=== SOURCE MATERIAL ===
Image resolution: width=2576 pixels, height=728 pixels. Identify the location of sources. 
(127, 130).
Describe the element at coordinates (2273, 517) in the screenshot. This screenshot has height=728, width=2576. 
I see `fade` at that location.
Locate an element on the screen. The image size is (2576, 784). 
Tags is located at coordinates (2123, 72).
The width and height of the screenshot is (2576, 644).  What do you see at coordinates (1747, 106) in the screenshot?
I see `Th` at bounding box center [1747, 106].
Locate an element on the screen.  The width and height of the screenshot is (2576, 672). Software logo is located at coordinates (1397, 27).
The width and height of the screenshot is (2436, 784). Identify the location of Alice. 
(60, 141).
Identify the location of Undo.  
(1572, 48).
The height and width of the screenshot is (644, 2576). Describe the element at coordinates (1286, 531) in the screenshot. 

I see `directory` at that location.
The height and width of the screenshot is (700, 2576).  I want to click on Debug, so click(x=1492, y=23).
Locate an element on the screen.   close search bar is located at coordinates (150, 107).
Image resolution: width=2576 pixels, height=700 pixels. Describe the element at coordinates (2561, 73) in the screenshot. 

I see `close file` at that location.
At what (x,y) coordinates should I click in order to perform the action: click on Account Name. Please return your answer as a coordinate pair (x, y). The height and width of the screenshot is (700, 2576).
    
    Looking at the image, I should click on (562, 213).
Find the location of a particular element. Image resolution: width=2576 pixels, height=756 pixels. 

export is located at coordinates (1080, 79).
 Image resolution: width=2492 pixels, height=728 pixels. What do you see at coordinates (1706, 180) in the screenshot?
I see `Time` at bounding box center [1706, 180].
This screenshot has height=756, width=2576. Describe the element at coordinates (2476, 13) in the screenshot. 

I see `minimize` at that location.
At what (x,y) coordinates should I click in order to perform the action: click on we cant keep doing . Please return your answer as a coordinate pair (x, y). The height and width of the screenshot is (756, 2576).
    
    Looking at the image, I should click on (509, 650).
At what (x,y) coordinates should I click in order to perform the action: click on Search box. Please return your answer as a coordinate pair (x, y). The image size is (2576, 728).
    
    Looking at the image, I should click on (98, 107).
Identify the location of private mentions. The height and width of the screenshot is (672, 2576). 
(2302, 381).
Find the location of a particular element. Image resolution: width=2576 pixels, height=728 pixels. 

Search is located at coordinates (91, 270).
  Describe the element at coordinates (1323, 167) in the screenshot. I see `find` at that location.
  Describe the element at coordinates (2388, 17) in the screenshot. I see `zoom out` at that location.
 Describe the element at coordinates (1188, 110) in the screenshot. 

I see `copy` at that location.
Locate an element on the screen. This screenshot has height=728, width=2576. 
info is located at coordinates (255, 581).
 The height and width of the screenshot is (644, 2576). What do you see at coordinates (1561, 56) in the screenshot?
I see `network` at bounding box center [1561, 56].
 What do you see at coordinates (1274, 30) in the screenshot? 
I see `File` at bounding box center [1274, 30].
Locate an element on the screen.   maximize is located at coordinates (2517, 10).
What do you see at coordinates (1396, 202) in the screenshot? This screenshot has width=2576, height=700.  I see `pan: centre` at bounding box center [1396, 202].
===
= PROBLEM DESCRIPTION =
Copy the data word for word, from the line containing "is (2576, 728)." to the line containing "(2302, 381).", with both of those lines included.

= FINAL RESULT =
At what (x,y) coordinates should I click in order to perform the action: click on Search box. Please return your answer as a coordinate pair (x, y). The image size is (2576, 728).
    
    Looking at the image, I should click on (98, 107).
Identify the location of private mentions. The height and width of the screenshot is (672, 2576). 
(2302, 381).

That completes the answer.